A cet effet, Amandine Messina, de l’Institut ViaVoice précise que : « 89 % des femmes qui ont un projet de grossesse font de l’automédication, 36 % des femmes enceintes pour la première fois, 48 % pour une deuxième grossesse et plus ». L’autre problème est que : les femmes qui suivent un long traitement prescrit sur ordonnance sont 17 % à abandonner quand elles sont enceintes, et 29 % n’en parlent même pas à un médecin.
Un message comportant des nuances pour une application personnalisée
Étant donné que la prise subite d’un comprimé contre les nausées, les insomnies ou les chutes de tension peut être néfaste pour le futur bébé, « En France, la consommation de médicaments est banalisée, regrette Céline Mounier, directrice de la surveillance de l’ANSM. En moyenne, on prescrit 9 médicaments pendant les neuf mois de grossesse ». Raison pour laquelle, cette campagne vient mettre un accent sur ce fait : « Nous avons axé la campagne sur 4 règles d’or : préparer sa grossesse avec un soignant, pas d’automédication, ne jamais arrêter seule un traitement prescrit, et enfin informer tous les professionnels de santé qui vous suivent de sa grossesse. En général, on va penser à la sage-femme, mais moins au dentiste, au pharmacien» dit-elle.
Pour renchérir, Christèle Ratignier-Carbonneil ajoute que : « L’objectif n’est pas de diaboliser le médicament. Mais pendant la grossesse, on attend avant d’en prendre et on échange avec son médecin, son pharmacien, sa sage-femme pour décider ensemble de la conduite à tenir. »
Le message est donc mitigé. Puisque par contradiction au message tenu sur l’alcool et le tabac (zéro consommation pour zéro risque), celui sur médicaments est relativisé à chaque cas de grossesse.
Selon la phase de la grossesse, c’est-à-dire de la préconception jusqu’à l’allaitement, les médicaments conseillés et déconseillés varient. L’acide folique par exemple est prescrit avant même la conception de l’enfant, cela « illustre tout l’intérêt à parler de son désir de grossesse au soignant, car cela fait baisser le risque de malformations », déclare Céline Mounier. Cependant, le généraliste Sylvain Bouquet lance un avertissement concernant ce médicament : « s’il n’est pas pris un mois avant la conception, ça ne sert à rien ».
Globalement, seulement 2 à 3% des bébés européens naissent avec une malformation grave. «Les éléments que nous avons montrent que 5 % de ces 2 à 3 % ont une relation avec un médicament », affirme la directrice de l’ANSM. Environ 800 à 1 200 enfants estimés en France. L’effet de ces médicaments n’est souvent pas immédiatement détectable, l’on peut le découvrir après des années. Le cas de l’autisme, l’hyperactivité et les troubles du développement.
Un risque variant en fonction du stade de la grossesse
Le risque n’est pas lié à l’avancement de la grossesse. Selon Céline Mounier : « Le risque de malformations est maximal pendant le premier trimestre ». Le cas par exemple de valproate (antiépileptique populairement connu sous l’appellation de dépakine), et la thalidomide. Ce dernier a pourtant été interdit durant les années 1950 et 1960 aux femmes grosses qui ont fréquemment de nausées. D’où l’intérêt pour le personnel sanitaire et les patients d’actualiser toujours leurs informations médicales, étant donné que les recommandations sont évolutives. «On commence seulement à se poser la question des médicaments des hommes qui ont un effet sur la spermatogénèse », exemplifie Sylvain Bouquet.
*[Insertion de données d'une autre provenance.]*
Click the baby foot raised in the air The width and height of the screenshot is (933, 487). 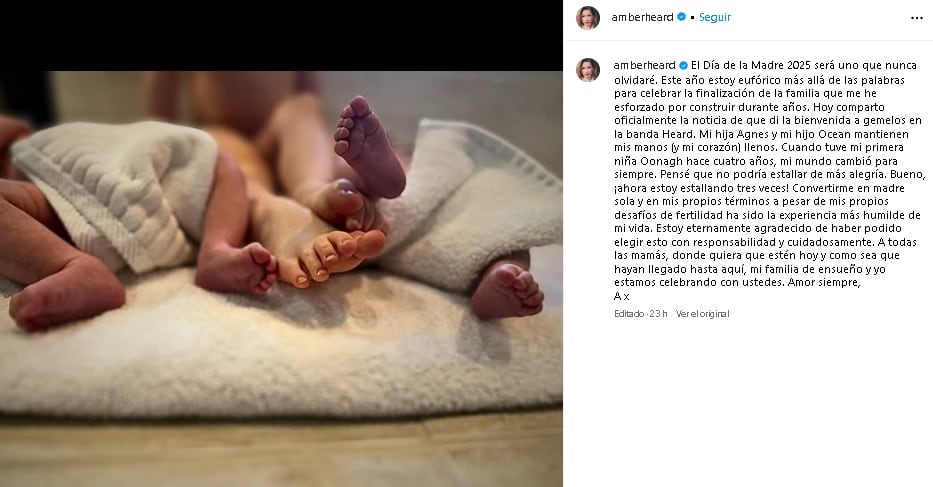tap(368, 147)
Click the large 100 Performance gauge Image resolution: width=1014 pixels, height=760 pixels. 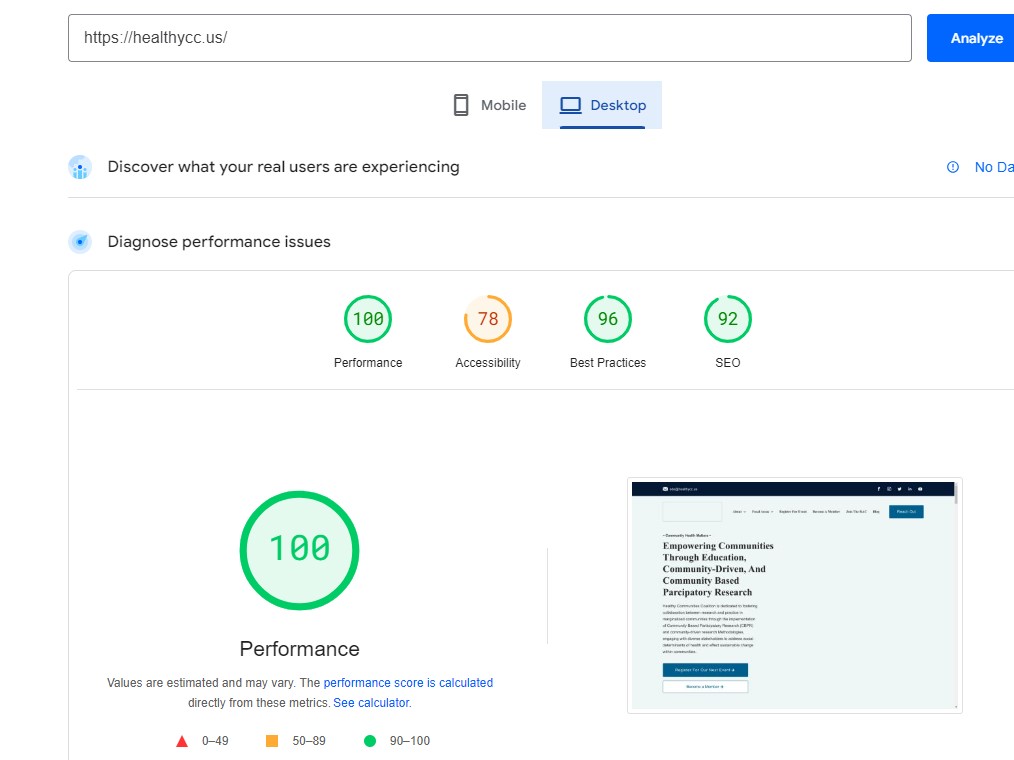click(x=299, y=550)
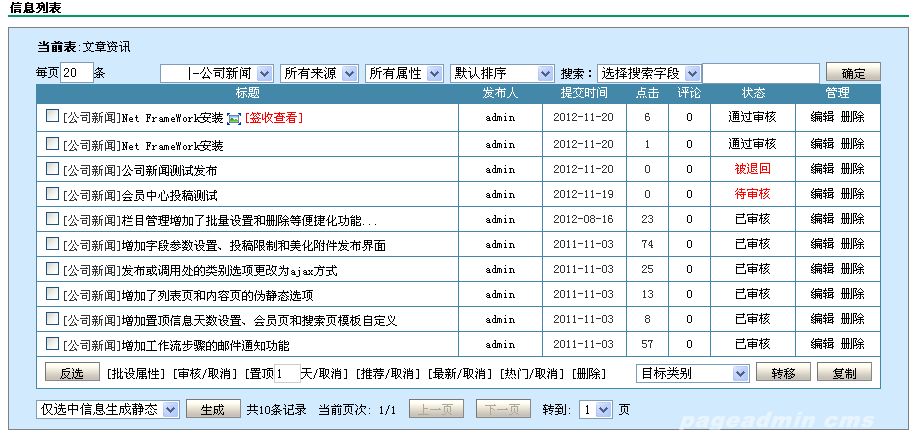This screenshot has width=913, height=438.
Task: Click the image icon beside first article title
Action: click(x=234, y=118)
Durant l’évolution de la grossesse, il faut surtout se méfier des sartans (contre les problèmes du cœur) et les anti-inflammatoires non stéroïdiens (AINS), à l’instar de l’ibuprofène. Emmanuelle Ripoche, épidémiologiste à l’ANSM explique que : «Pendant le premier trimestre, ces médicaments ne sont pas interdits, mais ne sont recommandés que dans les cas nécessaires et sur avis médical. À partir du deuxième trimestre, une seule prise peut entraîner la mort du fœtus ».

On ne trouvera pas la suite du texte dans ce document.